Molly Eichel of The A.V. Club gave the episode a "B+" grade and wrote, "Diaz and Santiago's plot was less thrilling than the rest: Diaz is offered a job as Captain in a boring suburb, exposing Santiago’s jealous ambition. It was nicely book-ended with an overeager Santiago kowtowing to authority figure Holt and her admission that in a family of seven boys, competition was the way to success. I wasn't happy about the prospect of comedy derived from women's cattiness, but Diaz's short moment of sentimentality, that women in male-dominated fields need to stick together, worked without feeling heavy-handed or cheesy. Unlike Santiago, it didn't overstep its moment."

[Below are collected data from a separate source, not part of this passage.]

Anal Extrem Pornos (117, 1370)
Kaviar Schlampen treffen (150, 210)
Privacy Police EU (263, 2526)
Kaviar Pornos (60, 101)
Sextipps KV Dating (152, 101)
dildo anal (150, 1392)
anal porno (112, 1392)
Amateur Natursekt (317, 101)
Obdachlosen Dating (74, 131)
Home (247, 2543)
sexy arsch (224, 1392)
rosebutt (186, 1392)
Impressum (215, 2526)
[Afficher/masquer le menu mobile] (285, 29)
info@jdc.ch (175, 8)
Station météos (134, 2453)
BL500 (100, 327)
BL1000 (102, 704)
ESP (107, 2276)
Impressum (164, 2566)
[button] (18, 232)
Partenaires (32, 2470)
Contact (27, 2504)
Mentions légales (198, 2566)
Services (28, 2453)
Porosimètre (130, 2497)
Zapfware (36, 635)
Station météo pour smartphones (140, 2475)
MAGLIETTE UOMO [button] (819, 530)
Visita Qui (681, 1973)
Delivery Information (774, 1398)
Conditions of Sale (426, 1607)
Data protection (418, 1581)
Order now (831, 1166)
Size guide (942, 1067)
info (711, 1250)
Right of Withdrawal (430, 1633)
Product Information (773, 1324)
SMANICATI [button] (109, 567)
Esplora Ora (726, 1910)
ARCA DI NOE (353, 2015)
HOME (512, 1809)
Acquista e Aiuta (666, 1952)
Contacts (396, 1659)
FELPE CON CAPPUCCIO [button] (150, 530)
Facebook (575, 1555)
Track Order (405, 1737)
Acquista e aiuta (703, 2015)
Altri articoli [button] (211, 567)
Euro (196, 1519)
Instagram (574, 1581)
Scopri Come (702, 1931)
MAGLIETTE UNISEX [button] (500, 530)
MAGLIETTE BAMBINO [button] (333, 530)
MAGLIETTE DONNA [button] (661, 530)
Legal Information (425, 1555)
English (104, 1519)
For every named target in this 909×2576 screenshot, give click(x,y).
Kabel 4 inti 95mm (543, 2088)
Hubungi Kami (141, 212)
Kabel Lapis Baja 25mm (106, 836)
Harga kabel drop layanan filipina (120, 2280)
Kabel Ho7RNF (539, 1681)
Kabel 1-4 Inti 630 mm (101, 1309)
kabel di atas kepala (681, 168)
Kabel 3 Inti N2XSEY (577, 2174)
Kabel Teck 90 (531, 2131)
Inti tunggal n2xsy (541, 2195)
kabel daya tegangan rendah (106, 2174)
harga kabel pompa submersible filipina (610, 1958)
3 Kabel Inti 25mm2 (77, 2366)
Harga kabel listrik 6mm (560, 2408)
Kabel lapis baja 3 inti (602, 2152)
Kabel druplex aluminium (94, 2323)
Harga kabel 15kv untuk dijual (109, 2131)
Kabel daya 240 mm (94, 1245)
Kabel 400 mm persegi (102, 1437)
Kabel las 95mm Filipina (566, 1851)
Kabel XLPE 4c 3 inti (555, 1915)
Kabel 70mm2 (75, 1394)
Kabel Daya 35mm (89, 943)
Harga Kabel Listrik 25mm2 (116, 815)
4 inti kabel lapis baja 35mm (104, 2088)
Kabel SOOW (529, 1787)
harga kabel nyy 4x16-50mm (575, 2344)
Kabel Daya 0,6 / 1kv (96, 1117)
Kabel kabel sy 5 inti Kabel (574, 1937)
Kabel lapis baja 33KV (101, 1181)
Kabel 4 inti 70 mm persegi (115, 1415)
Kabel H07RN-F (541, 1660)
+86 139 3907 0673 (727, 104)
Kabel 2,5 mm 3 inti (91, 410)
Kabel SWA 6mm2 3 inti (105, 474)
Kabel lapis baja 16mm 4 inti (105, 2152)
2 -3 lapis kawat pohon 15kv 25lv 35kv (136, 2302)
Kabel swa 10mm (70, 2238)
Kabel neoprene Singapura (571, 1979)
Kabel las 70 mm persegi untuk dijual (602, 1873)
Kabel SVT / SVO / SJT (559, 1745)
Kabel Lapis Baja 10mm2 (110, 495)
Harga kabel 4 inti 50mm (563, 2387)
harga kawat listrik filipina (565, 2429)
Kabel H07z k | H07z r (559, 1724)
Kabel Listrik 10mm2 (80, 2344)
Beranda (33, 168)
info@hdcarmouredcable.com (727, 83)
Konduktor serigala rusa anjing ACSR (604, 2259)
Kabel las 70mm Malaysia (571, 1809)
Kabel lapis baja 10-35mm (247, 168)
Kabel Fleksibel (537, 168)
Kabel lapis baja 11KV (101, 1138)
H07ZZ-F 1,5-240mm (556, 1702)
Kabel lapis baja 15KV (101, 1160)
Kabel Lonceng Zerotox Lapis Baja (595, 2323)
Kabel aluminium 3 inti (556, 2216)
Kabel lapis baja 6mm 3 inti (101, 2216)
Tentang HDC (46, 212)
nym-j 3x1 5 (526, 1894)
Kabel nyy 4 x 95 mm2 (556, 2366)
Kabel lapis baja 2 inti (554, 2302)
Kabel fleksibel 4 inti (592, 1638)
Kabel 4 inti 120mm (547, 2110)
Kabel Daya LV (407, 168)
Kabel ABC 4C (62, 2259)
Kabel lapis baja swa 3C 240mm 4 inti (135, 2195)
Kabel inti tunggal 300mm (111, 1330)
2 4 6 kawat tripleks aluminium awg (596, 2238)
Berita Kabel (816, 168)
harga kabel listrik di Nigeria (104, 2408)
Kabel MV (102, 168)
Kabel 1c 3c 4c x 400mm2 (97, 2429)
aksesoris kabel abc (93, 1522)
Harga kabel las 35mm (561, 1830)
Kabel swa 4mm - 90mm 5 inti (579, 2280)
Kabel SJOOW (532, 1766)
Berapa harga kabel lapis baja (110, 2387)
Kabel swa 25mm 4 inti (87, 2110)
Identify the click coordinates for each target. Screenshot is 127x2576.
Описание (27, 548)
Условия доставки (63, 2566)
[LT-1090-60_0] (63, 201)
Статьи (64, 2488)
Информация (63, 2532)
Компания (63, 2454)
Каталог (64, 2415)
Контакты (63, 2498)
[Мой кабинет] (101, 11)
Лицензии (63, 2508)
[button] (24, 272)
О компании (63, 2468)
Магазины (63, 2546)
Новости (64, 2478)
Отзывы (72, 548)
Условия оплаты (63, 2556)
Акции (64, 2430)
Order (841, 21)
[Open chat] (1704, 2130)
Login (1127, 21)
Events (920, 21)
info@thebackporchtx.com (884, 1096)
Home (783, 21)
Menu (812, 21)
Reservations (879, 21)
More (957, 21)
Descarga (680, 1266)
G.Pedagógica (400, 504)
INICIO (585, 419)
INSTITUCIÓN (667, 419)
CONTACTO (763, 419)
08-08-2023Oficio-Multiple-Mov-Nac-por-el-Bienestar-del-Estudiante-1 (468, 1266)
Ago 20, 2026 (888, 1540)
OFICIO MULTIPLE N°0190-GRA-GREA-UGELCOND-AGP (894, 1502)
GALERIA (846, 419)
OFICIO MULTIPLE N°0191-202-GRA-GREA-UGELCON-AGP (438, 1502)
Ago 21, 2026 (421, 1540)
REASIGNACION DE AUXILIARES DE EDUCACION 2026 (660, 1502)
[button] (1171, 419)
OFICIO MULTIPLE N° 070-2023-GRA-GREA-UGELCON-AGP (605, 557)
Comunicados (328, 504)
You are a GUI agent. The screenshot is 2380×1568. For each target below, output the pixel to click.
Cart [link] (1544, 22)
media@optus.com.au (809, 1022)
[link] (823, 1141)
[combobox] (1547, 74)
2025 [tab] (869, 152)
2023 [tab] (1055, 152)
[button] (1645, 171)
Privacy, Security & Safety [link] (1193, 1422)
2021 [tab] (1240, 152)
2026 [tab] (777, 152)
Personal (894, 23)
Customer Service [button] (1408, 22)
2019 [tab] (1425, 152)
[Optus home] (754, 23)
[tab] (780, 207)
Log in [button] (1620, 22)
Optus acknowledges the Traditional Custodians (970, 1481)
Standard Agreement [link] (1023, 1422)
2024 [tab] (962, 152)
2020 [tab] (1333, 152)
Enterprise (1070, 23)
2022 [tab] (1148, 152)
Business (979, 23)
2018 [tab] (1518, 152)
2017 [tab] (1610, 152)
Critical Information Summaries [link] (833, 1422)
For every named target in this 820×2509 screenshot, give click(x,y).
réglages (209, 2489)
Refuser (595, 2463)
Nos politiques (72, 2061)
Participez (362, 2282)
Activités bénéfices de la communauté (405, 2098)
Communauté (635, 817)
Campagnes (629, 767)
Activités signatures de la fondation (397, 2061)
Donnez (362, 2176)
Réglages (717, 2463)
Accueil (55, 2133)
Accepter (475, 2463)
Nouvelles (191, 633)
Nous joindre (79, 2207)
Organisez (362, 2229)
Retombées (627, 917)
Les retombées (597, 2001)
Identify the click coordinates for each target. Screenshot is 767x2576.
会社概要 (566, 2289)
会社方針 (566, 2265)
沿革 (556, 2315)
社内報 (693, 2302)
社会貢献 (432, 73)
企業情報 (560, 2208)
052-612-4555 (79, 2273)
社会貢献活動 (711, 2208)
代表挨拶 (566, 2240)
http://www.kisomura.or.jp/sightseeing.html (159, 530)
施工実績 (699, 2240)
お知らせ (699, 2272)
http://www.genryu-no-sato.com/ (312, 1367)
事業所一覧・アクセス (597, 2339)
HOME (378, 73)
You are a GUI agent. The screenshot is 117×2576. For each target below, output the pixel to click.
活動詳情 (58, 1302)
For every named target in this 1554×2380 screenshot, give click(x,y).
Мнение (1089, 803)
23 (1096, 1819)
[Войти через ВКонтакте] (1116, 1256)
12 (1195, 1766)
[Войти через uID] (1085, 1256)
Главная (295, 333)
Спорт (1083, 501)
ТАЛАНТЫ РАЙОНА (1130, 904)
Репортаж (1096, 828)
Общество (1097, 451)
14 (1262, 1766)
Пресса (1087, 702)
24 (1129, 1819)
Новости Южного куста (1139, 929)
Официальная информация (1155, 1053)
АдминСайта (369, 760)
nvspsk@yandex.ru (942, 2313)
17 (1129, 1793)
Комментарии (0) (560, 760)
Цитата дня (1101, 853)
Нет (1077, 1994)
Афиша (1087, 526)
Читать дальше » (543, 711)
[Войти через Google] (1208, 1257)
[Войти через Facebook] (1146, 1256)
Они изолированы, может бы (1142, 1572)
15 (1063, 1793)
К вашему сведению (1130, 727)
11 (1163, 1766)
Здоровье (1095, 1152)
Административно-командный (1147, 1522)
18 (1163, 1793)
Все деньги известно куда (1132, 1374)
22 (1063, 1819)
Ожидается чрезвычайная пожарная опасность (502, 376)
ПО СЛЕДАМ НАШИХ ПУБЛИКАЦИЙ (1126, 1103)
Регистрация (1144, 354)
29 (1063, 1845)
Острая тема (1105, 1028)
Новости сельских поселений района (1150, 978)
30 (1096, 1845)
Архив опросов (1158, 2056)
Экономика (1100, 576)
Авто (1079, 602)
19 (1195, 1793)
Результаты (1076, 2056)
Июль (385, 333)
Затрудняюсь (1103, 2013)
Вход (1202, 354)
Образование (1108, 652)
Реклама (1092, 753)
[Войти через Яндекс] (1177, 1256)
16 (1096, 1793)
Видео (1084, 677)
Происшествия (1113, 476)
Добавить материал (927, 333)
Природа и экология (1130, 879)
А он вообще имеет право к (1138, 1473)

Alan Sepinwall of HitFix wrote, "'Sal's Pizza' was another episode that didn't quite have Jake dialed in right, but that worked anyway because the supporting characters have become so rich so quickly. So even though Jake was again being a little kid – even his motivation for chasing the arson investigation came from childhood (which did not, as I briefly suspected, turn out to be a lie to shut up Marshal Boone) – Charles' foodie habits, plus Patton Oswalt being Patton Oswalt (*), were amusing enough to carry the A-story." Aaron Channon of Paste gave the episode a 7.6 out of 10 and wrote, "If there's ever an episode such as this one where Samberg's Peralta is limited to 'You're a fireman, so you should know how to treat that burn,' there are a half dozen co-stars to back him up by crushing Magic 8-Balls with their bare hands or describing the inside of cheeks as 'thighs with tongues.' The series has come a long way in a short time from the pilot when it seemed that the series was destined to be carried entirely by Samberg and Braugher. 'Sal's Pizza,' despite its flaws, is a testament to that growth."